「あ……そうか……バレンタインデー」
うす暗くなった空気の中、ヨウちゃんの口からも白い息があがった。
「……オレも、いろいろありすぎて、わすれてた。……ありがとう」
ヨウちゃんが両手をのばして、あたしの手の下から、箱を受け取る。
……もらってくれたっ!
ほかのみんなのチョコは受け取らないのに、あたしのだけはもらってくれたっ!!
なんかもう、浅山でのさみしさが、ぜんぶチャラになった気分。
「あ、あのねっ! そ、それからっ!」
あたしはさらに、紙袋の中に手をつっこんだ。
「あ、あの、あたしのことも、もらってくださいっ!! 」
「は、はぁ~っ!? 」
ヨウちゃんが大きくのけぞる。
「あ、綾っ!? おまえ、な、なに言ってっ!? 」
「これっ!」
紙袋の中のものをとりだして、両手でヨウちゃんの前にさしだす。両手のひらにすっぽりおさまるブリキ缶。上にバラの花みたいな、緑色の葉っぱが植わってる。

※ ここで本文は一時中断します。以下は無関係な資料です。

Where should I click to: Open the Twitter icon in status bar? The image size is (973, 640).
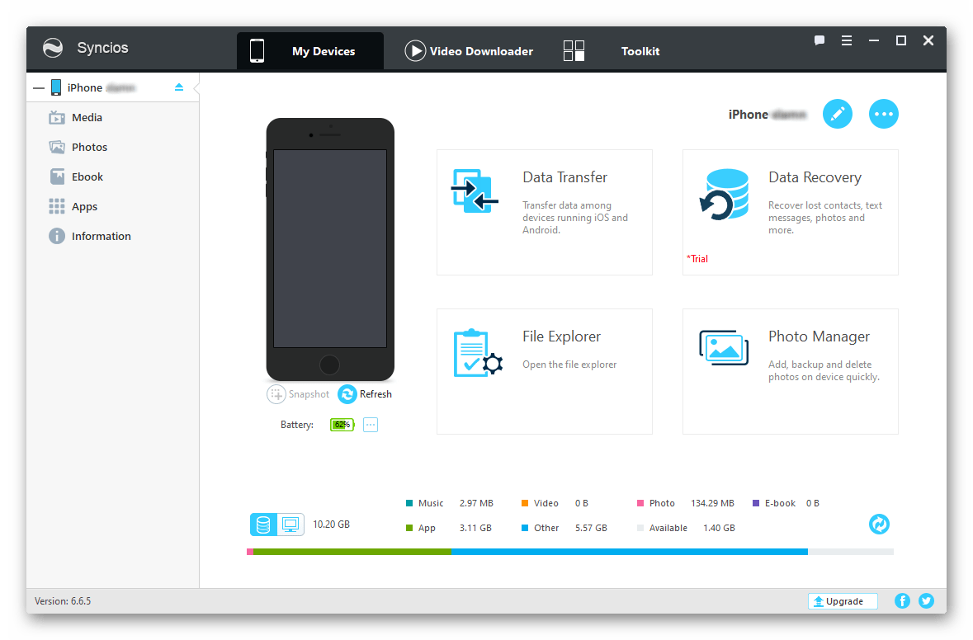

「これね、せ、せんべいびー、びーむっていう種類の葉っぱで……」
「カミカミじゃねぇか。ちょっと、よく見せてみろ」
ヨウちゃんがあたしの手から、ブリキ缶を持ちあげた。うす闇に目をこらして、缶にさしてあるピックを見てる。
「センペルビウム……多肉植物……の属名か。で、名前が『綾桜』?」
「そう、あたしの名前なの!」
あたしはぎゅっと、こぶしをかためた。
「これね、バラの花みたいでしょ? でも、葉っぱなんだって。しかもね、冬でも枯れない葉っぱなの。だから一年中、このままで咲きつづけるの。あのね、あたし、ヨウちゃんが大好き! この先、何度、桜の季節が来ても、ずっとずっと、ヨウちゃんのそばにいたいですっ!!
ヨウちゃんもおんなじ気持ちなら、この綾桜をもらってくださいっ!」
ぺこっと、ヨウちゃんの前で頭をさげる。
一気にまくしたてちゃったけど、だいじょうぶ? あたし、ちゃんと言えてた?
まるで、プロポーズしてる男子みたい。
ドクドク、ドクドク。今さら大きくなる心臓の音。
「は~、マジで心臓つぶされる……」
「え……?」
顔をあげると、ヨウちゃんは左腕にチョコと綾桜を抱えて、右腕で自分の目元を隠してた。
「綾……おまえさ。さっきから、なんなんだよ。ただでさえ、きょう一日、おまえにはキュンキュンされっぱなしなのに……」
「……え? きゅんきゅん?」
ヨウちゃんが腕を少しおろした。赤らんだ目が、まぶしそうにあたしを見てる。
「だって、綾……。綾だけは、無条件でオレのことを信じてくれたじゃねぇか。それにレモンバームまで、さがしてきてくれた。しかも、今のまんまのオレがいいとか……。そこまで言われてもう。こっちは、心臓崩壊寸前なのに……。それを必死で隠して、ここまで歩いてきたのに……。なんだよ。とどめ刺してんじゃねぇよ……」
え……? なにそれ……?
どうしよう。あたしだって今、キュンキュンしちゃってる……。
「綾、悪いけどこれ」
ヨウちゃんの手がのびてきて、紙袋に、チョコと綾桜をつめもどした。
「ええっ!? まさかの返品?」
「ちがう。ちょっとだけ、持ってて」
「……なんで……?」
ふわっと、体があったかくなった。
――え?
気づいたら、あたしは、ヨウちゃんの体に包まれてた。
ほっぺたにくっつく、モッズコートのあったかい胸。ヨウちゃんちの柔軟剤のにおいがしてる。
「う、ウソっ!? よ、ヨウちゃん? ダメだよ、ここ、人前っ!」
だって、一本、道を出たら、車が行きかう大通り。あたしたちのいる住宅街は、人通りはないけど、でも、まわりの家の窓に、明かりがついてる。
「ね、ねぇ。ご近所さんに見られたら、まためんどくさいよ。それに、ママに見つかったら……」
「ごめん、今だけは許して。オレ……完全にノックアウト」
……ヨウちゃん。
あったかい胸を引きはがすかわりに、あたしは、背中に腕をまわして、ぎゅっとしがみついた。
「……ヨウちゃん、ちゃんと帰ってきてね。ヨウちゃんのお父さんみたいに、急に消えちゃったりしないでね……」
「……消えねぇよ。だってオレ、ずっとずっと、おまえのそばにいなきゃなんないんだろ……?」
あたしの後ろ髪をくしゃっとなでて、ヨウちゃんは手のひらに力をこめた。